Dude, I am quite good at three dimensional vector math, and I have written a lot of code to rotate, shade, texture map, etc, three dimensional objects. I know Jobs didn't come up with any of it, or even the idea of vector based fonts. Why are you trying to give him credit for this?

This was not trivial, contrary to your dismissive claims and required quite a bit of creativity and the other companies did not figure out how to do it, not because they CHOSE to avoid it, but because they COULD NOT!. So they did not.

This is just a rehash of our previous discussion where everything you said Jobs was involved with, I quickly looked up to discover was all done by other people years before he even came on the scene. Jobs simply sat around demanding his software/hardware engineers implement ideas he had already heard of.
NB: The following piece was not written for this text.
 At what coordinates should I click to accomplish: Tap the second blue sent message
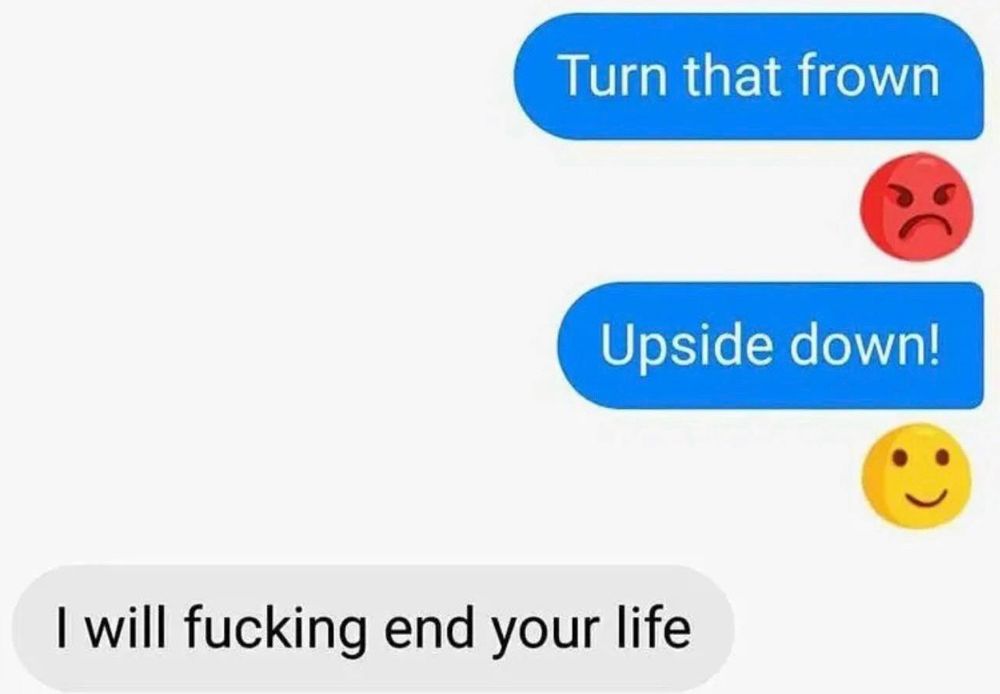770,345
Vector graphics were being used all over the place. Remember the game "SpaceWar"?

1977. Vector Graphics.

And what's this?

Spacewar 1962. Vector Graphics.

FUNCTIONALLY of NO CONSEQUENCE???? You are daft? Do you realize the fantastic increase in productivity What You See Is What You Get" editing brought to editing newspapers, magazines, printing, layout work, advertising, banner, every kind of print production work in time and re-workng when you no longer had to do trial and error cut and paste on a paste board approach?

Now I get it. You don't understand how any of this stuff works. To you, it's just "magic." To me, it's just evolutionary advancements of ideas that had already been implemented elsewhere. Printing WUSIWUG is no great difficulty. The essence of every early graphics system is pixel based graphics. Essentially just contiguous locations in memory. If you can draw it, you can print it. Methods of drawing new, neat little things, are just a question of style, not one of brilliant development. (Again, style over substance.)
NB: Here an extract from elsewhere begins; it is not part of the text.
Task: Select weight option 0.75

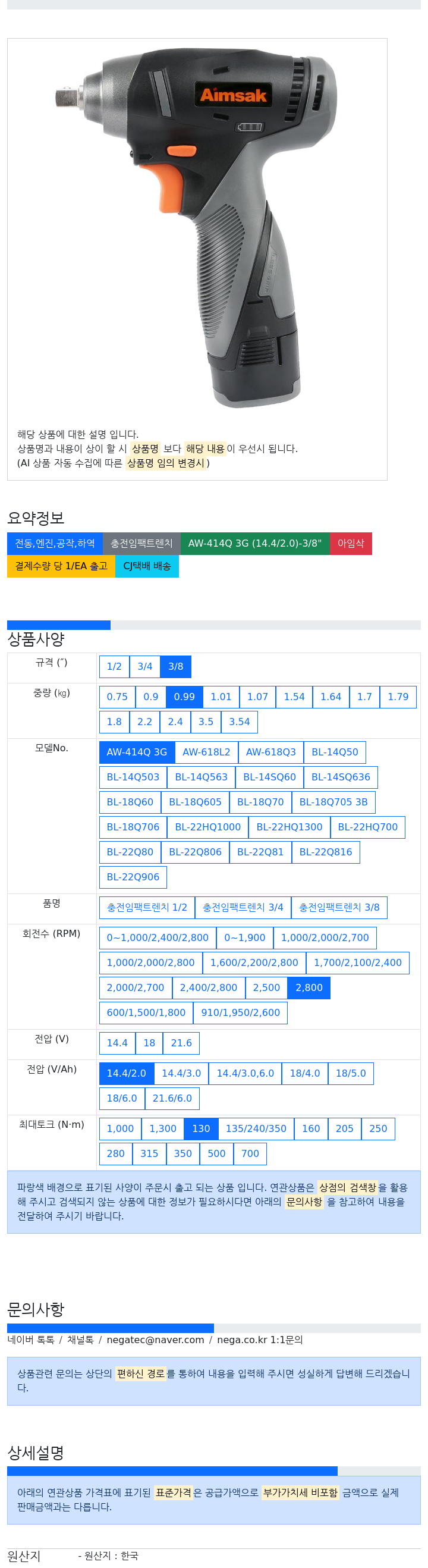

IBM chose to do Character generator text because it was cheap, saved memory, and allowed them to think they were promoting a "business" computer, rather than a "toy." They deliberately went a different direction.

But now I get it. You don't grasp the nuts and bolts of how this stuff actually works. You don't have the necessary background to recognize it as iterations of the then current art. To you it seems like evidence of Steve Jobs brilliance, to me it just looks like he could browbeat smarter and more knowledgeable people than he was.

It's an early version of an EMPTY BOX with two micro-switches attached to NOTHING.

Yes. Something of about the caliber of a mind as brilliant as Steve Jobs could have come up with. And they thought of it first! :)

The IBM-PC with a single floppy drive and no monitor when it came out was $2499. Happy?

Who would have wanted one of those? They sucked. I wouldn't have been interested in one of those if they had given it to me. Graphics was always my thing, and IBM graphics deliberately sucked in 1980. They didn't come out with anything remotely interesting until around 1990.

No, in 1977+, the best hobbyist computer was the Apple II. Others came out, many of them quite good, but none could match the advantages Apple had from being first and biggest. IBM was crap during this era. It was great for keeping records, or word processing, but I never had any interest in Data Base or that sort of green eyeshade crap.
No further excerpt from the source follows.